Com essa advertência, o famoso antropólogo francês não só procurava afastar a imagem etnocêntrica do “selvagem” como um ser incapaz de pensar o mundo para além das urgências e do domínio da necessidade, mas também revelava aos ocidentais que nossos diferentes povos não ocidentais eram igualmente competentes na arte de se fazer ciência, ainda que uma “ciência do concreto”.

Décadas depois, Eduardo Viveiros de Castro, nosso antropólogo nacional, internacionalmente mais ilustre, defendeu que nossos povos ameríndios não são apenas  habilidosos cientistas do concreto, mas também criativos filósofos da natureza. Que o perspectivismo ameríndio era capaz de fornecer ontologias alternativas sobre os seres e modos de existir ainda mais sofisticadas e ricas de imaginação e espírito do que grande parte de nossas terminais ontologias ocidentais.

Em tempos diferentes, é certo afirmar que nossos os antropólogos também articularam uma verdade ensinada por nossos povos da floresta: Que não esqueçamos que filosofia ou ciência somente são possíveis quando não nos permitimos nos tiranizar pela lógica da utilidade.
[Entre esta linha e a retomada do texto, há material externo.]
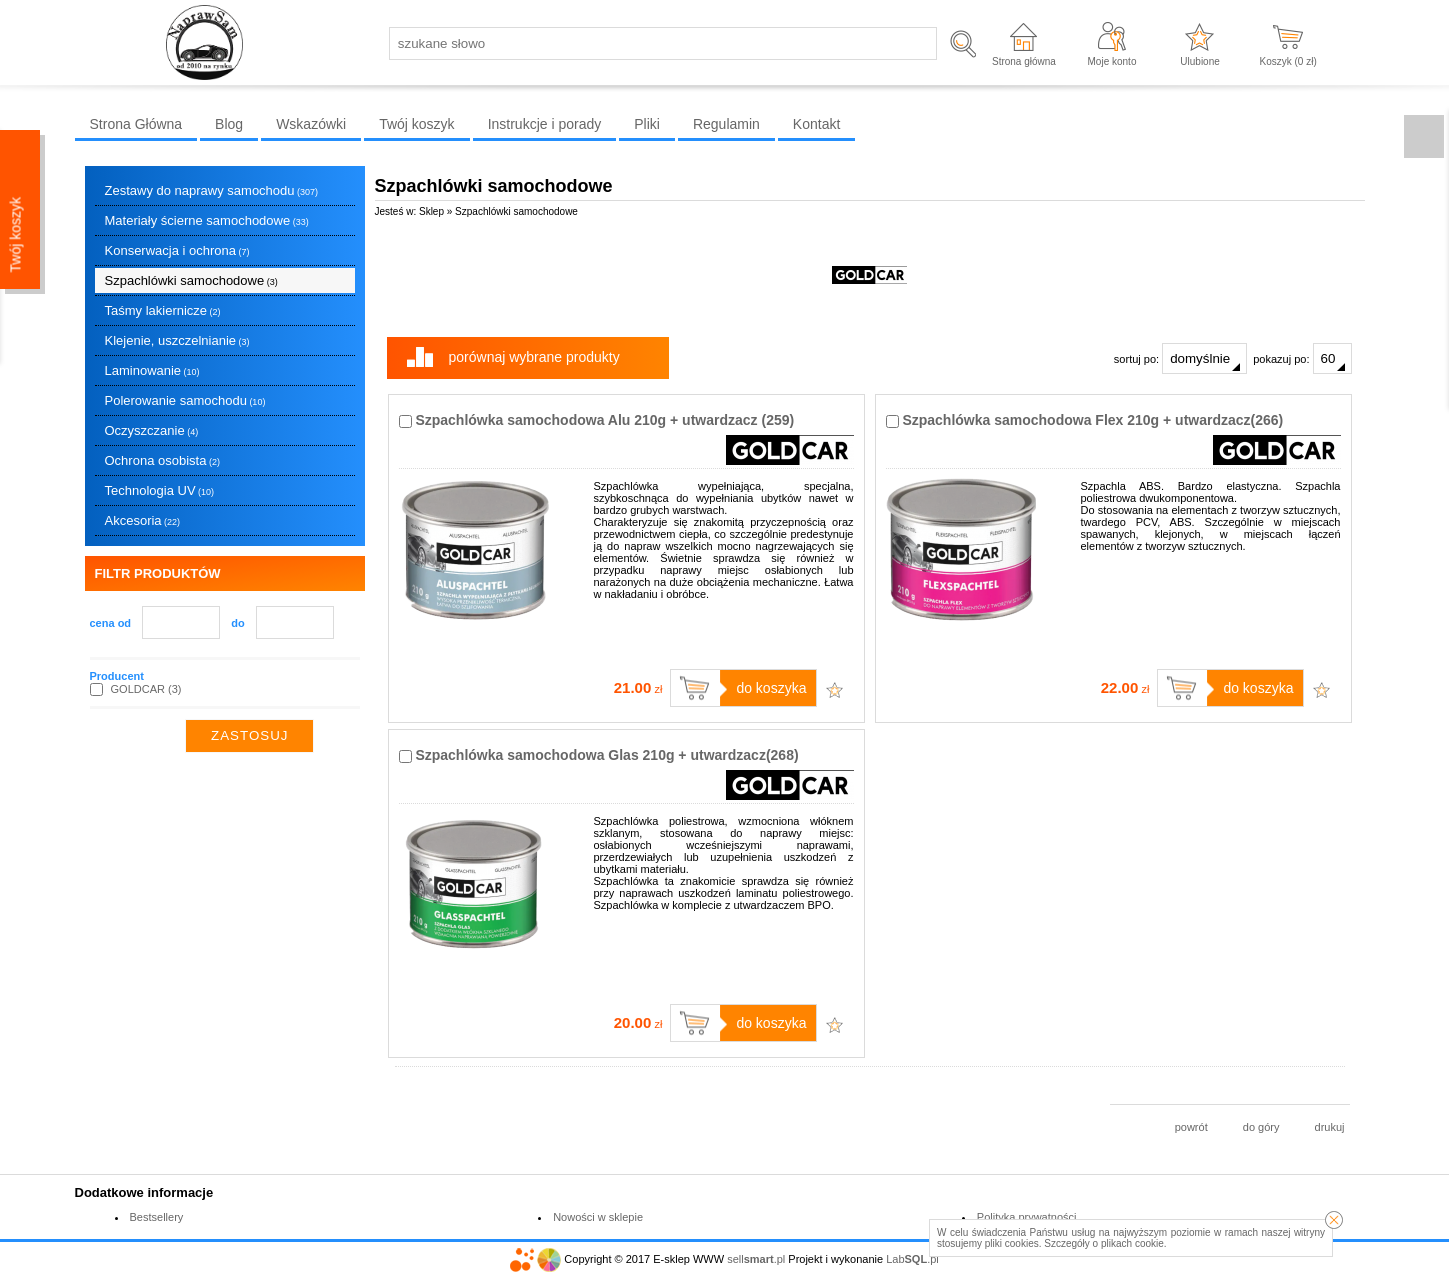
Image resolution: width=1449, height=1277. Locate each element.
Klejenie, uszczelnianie (177, 340)
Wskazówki (311, 124)
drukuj (1330, 1127)
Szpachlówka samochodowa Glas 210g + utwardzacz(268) (606, 755)
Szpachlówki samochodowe (191, 280)
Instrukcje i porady (545, 124)
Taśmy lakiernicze (163, 310)
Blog (229, 124)
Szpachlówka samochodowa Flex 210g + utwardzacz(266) (1092, 420)
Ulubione (1199, 61)
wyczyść (339, 736)
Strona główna (1024, 61)
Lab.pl (912, 1259)
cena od (111, 623)
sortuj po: (1180, 358)
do (237, 623)
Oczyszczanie (152, 430)
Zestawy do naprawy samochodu (212, 190)
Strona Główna (136, 124)
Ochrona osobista (162, 460)
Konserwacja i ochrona (177, 250)
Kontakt (816, 124)
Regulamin (726, 124)
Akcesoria (143, 520)
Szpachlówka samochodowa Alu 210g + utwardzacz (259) (604, 420)
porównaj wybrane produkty (534, 357)
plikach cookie (1132, 1243)
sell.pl (756, 1259)
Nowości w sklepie (598, 1217)
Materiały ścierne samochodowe (207, 220)
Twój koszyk (416, 124)
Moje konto (1112, 61)
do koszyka (771, 688)
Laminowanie (152, 370)
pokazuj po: (1302, 358)
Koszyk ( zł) (1288, 61)
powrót (1191, 1127)
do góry (1261, 1127)
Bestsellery (157, 1217)
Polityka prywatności (1027, 1217)
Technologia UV (160, 490)
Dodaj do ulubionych (835, 690)
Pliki (647, 124)
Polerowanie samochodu (185, 400)
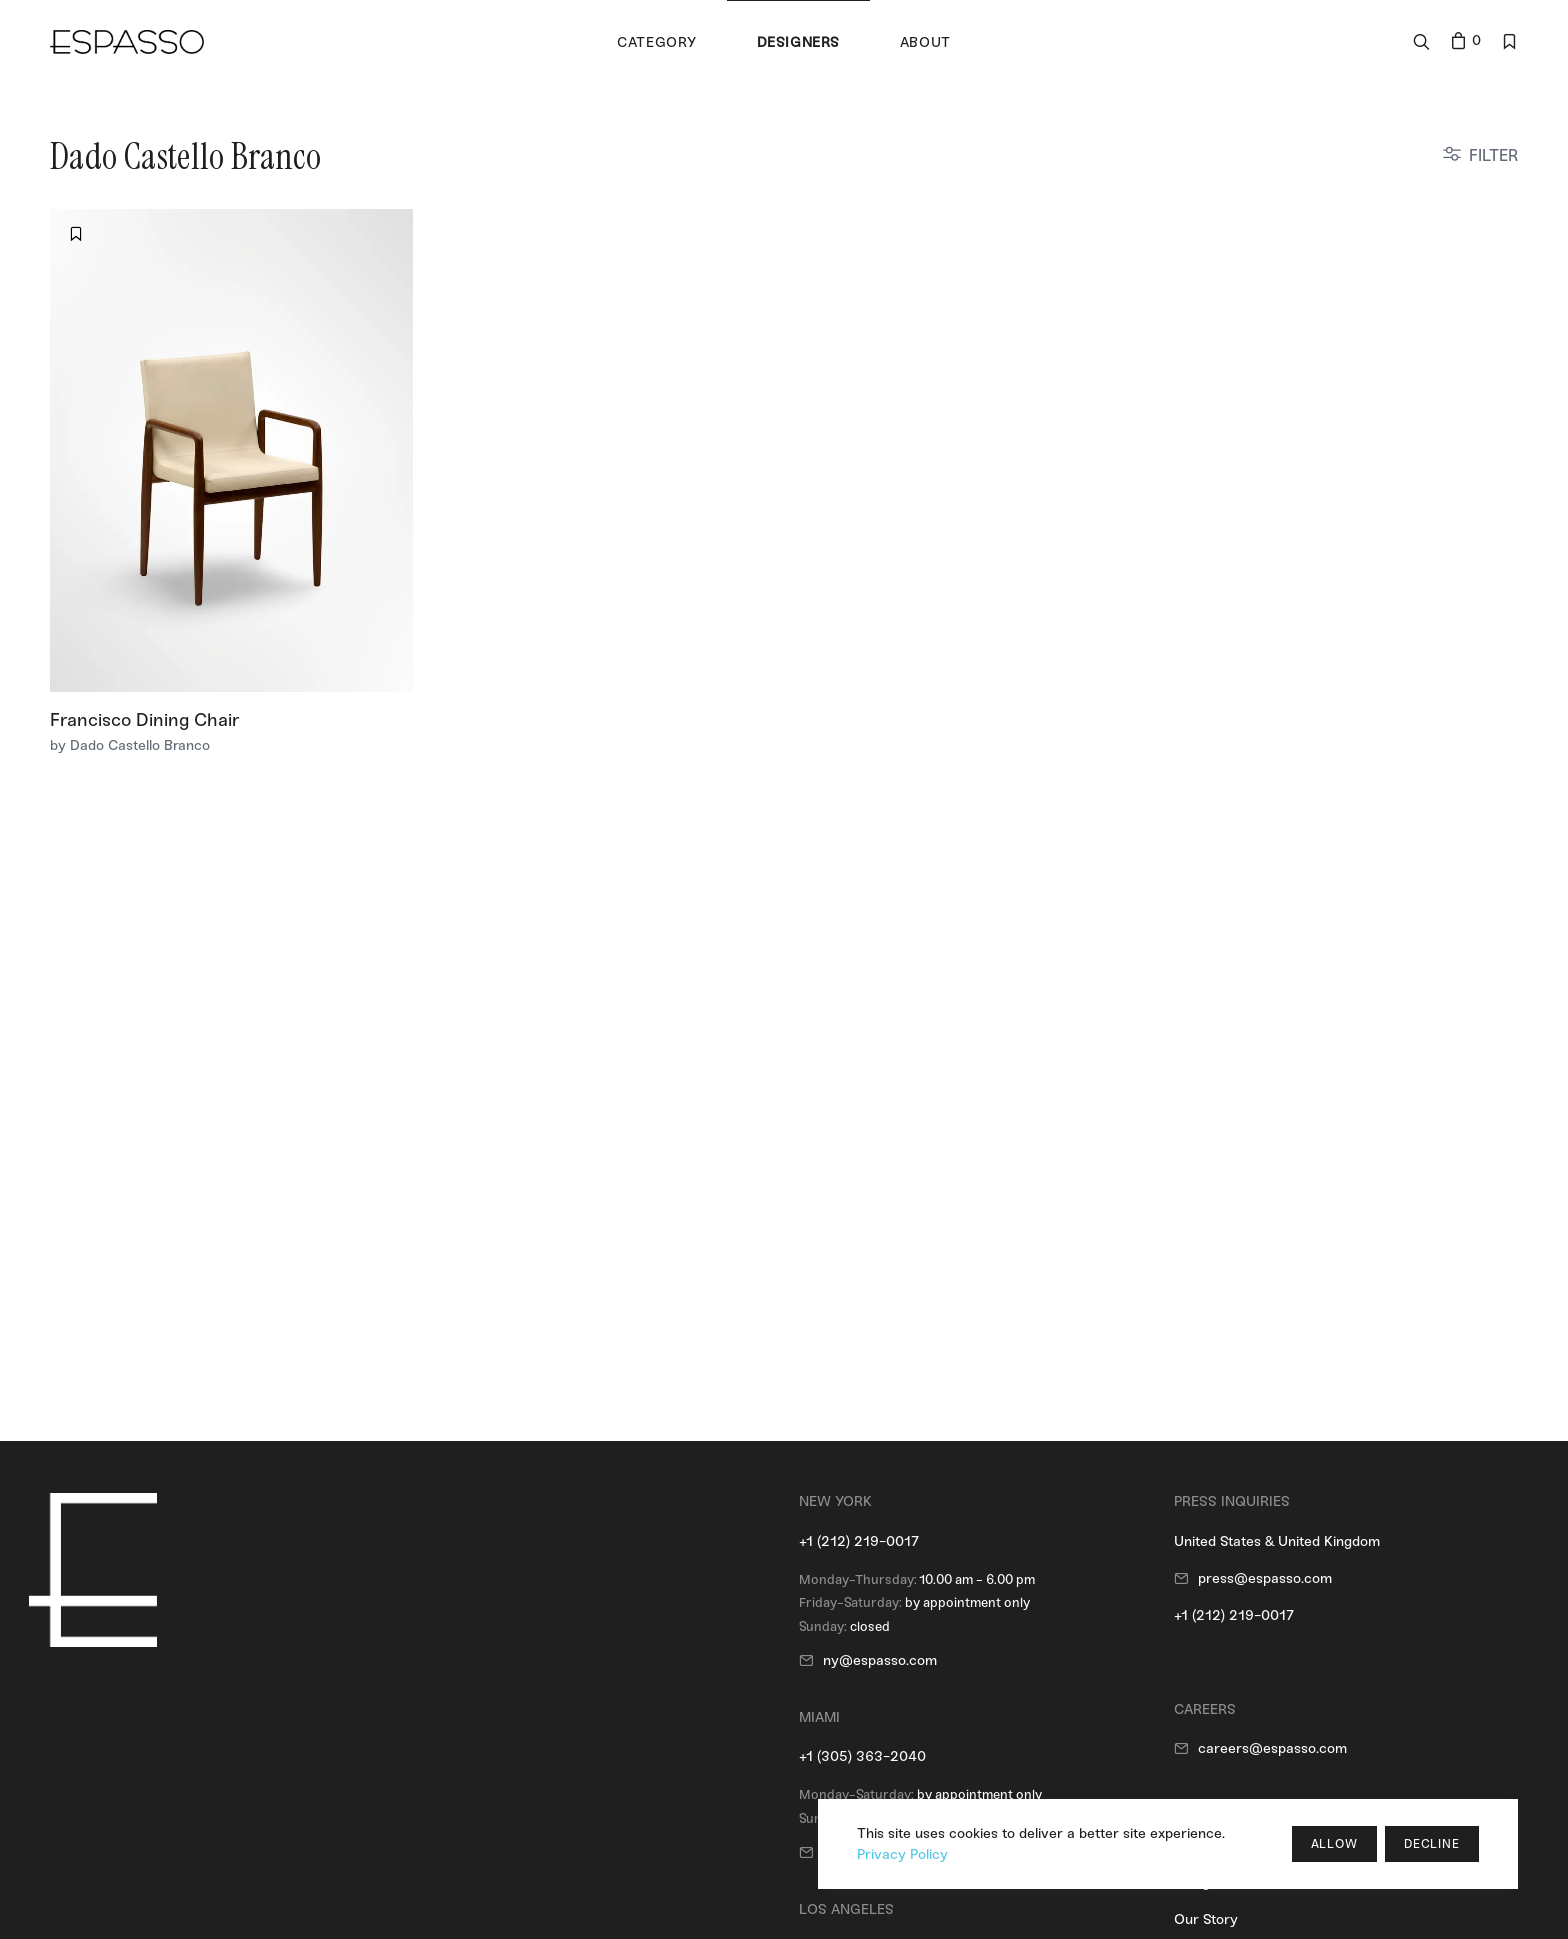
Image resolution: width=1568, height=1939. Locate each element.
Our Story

Que a melhor ciência e a melhor filosofia nasce da experiência “inútil” do simples sentir e especular sobre o mundo. Que não somos “construtores” úteis de casas, mas habitantes que criam mundos materiais e simbólicos na experiência da ficção. Religiões, mitos, sistemas políticos inteiros não nasceram porque eram úteis, mas se tornaram úteis porque primeiro nasceram.

Essa verdade antropológica e mensagem subversiva é também resistência cosmopolítica. Por essa razão, contra “outras” ciências e outras filosofias, governantes acusam nossos povos ameríndios de “vagabundos” e “inúteis”. Exigem utilidade nos modos de existir dos Tubinambá, pois não encontram economistas ou arquitetos em seus mundos, mas apenas habitações que são obras da ciência do concreto e de filósofos vitalistas. Em suma, como em nossa própria sociedade, também os governantes do presente odeiam todas as práticas que dizem respeito ou lembrem “ciência” pura ou “filosofia”. Que nossos governantes pensem assim não parece tão surpreendente nestes tempos embrutecidos. Equivalência simetricamente trágica, porém, é encontrar nas mais nobres famílias de nossa antropologia branca e ocidental, a mesma narrativa de acusação: “vagabundos” e “inúteis”, assim também são vistos nossos/as estudantes mais talentosamente insurgentes do PET de Ciências Sociais da UFRN. Que, a exemplo, de nossos irmãos ameríndios, resolveram cultivar seus espíritos com ciência e filosofia sem “utilidades”.

Tudo isso, claro, nos leva a questão sobre a possibilidade de traduzir valores e virtudes acadêmicas em termos exclusivamente do que é o “útil”. E o que dizem os indicadores de desempenho acadêmico sobre nossos “vagabundos” e “inúteis” da aldeia-PET das ciências sociais da UFRN? Que nossos “potiguaras” da UFRN colecionam aprovações nos mais prestigiosos programas de pós-graduação do Nordeste e do país. Que praticando ciências sociais e filosofias inúteis vão se tornando os melhores de sua geração e também melhores que seus antigos mestres. Ora, não é esse o verdadeiro imperativo antropotécnico de um Programa institucional de excelência acadêmica na universidade? Formar melhores quadros intelectuais que nós fomos e nós somos?

De fato, historicamente, o PET de Ciências Sociais parece mais comprometido com o imperativo ritual canibalista ameríndio e, por isso, tem insistindo em formar mais “cientistas” e “filósofos” do que engenheiros sociais. E como já foi aprendido pela cosmologia ameríndia, esse não é um bem utilitário imediato! Seu valor não se mede na militância e no engajamento exibido em nome do “bem”! Não são empreendedores morais aqueles que se formam nos PETs de Ciências Sociais. Performatizando inutilidade científica e filosófica, a exemplo dos povos ameríndios, nossos jovens subversivos do PET de Ciências Sociais da UFRN são inúteis porque são aprendizes de metafísicos canibais.

Com suas feitiçarias antiutilitaristas, o PET de Ciências Sociais forja cientistas e filósofos do devir. Um belo bem irredutivelmente elevado!

E sobre pagar oferendas ao Deus-Utilidade, será essa a régua “utilizada” para autorizar a entrada de novos cientistas sociais e antropólogos nas universidades brasileiras? Sinais dos tempos do “Future-se”…Que nossas divindades e seres araweté nos proteja contra os mitos reificadores da má consciência da utilidade. No governo e na universidade!